My Blogs

Sunday, February 6, 2011

Losing weight!

I have been trying so hard to diet but I can't stop the emotional eating.  I am not hungry but I just want to eat all the time.  I want to go have my lap band refilled but the office at Hamilton Weight Management is not calling me back.  And I called a place in Savannah but I have to get my records from Hamilton. I swear if I had a large enough needle I would do it myself.  The last time I was at my doctor's office I weighed in at 275 and I can't stand it.  I am thinking about taking water aerobics at the water park in Statesboro.  I have to do something to get this weight off.  I know that exercise is as important as eating right but I keep sabotaging myself and I don't understand why. 

Monday, January 24, 2011

It is still so hard to be without her.

It was this day in 1977 that I lost my mom to cancer.  She had been sick for over two years.  I was 12 years old at the time and that was one of the most life changing things I could have ever experienced. Within the next year I was running the house and taking care of my little sister.  Mama was the one that disciplined us and I guess my daddy was grieving but when got mad, I was the one that took most of the punishment. I am not saying what my daddy did was right, but now I do understand him a little better.  At the time I felt all the love in our family died with Mama.  Some times I look back over my and wonder how my life might have been changed if she had not died.  I don't think I would have married my first husband because mama would not have allowed him in my life.And the toughest thing about that is I would not have my beautiful children.
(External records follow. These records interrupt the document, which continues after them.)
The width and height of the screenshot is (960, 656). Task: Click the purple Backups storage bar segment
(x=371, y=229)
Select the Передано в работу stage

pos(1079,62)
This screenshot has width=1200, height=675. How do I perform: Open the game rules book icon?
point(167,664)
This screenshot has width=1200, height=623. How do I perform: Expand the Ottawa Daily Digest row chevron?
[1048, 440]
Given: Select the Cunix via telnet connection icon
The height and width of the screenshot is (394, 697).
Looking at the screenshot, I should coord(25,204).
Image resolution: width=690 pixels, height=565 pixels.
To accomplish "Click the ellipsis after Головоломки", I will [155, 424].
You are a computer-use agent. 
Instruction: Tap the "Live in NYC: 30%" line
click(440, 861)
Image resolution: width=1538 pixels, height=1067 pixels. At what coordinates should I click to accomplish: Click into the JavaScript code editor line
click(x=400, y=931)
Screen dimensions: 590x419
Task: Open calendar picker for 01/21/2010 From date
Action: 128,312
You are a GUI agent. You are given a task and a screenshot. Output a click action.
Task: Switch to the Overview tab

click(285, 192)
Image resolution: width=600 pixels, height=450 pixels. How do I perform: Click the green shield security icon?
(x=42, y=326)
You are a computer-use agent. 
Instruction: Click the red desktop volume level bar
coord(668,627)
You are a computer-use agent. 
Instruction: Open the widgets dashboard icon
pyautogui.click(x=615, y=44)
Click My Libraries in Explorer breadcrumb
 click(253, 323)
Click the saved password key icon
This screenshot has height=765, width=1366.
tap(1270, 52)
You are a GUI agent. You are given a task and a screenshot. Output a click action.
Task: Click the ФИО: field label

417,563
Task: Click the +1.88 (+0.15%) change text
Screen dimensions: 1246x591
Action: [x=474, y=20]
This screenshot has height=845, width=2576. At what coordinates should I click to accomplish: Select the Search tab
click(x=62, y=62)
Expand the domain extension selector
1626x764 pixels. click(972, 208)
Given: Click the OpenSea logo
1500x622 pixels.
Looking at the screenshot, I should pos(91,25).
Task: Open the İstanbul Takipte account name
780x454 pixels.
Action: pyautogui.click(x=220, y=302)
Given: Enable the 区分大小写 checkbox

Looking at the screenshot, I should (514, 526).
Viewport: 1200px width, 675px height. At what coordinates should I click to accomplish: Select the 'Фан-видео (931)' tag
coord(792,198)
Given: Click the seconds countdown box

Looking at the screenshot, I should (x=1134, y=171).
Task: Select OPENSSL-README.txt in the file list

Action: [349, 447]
Mama taught me some very important lessons in life, and love was the most important.  Even though she was not a church going woman the love of God was was felt in our house.  She had seven children and she never made any of us feel less loved than the others. ALL of us can honestly say that we were Mama's favorite.  Mama taught to be the kind of mom I should be.  To love my children with all my heart and teach them the love that God has for them.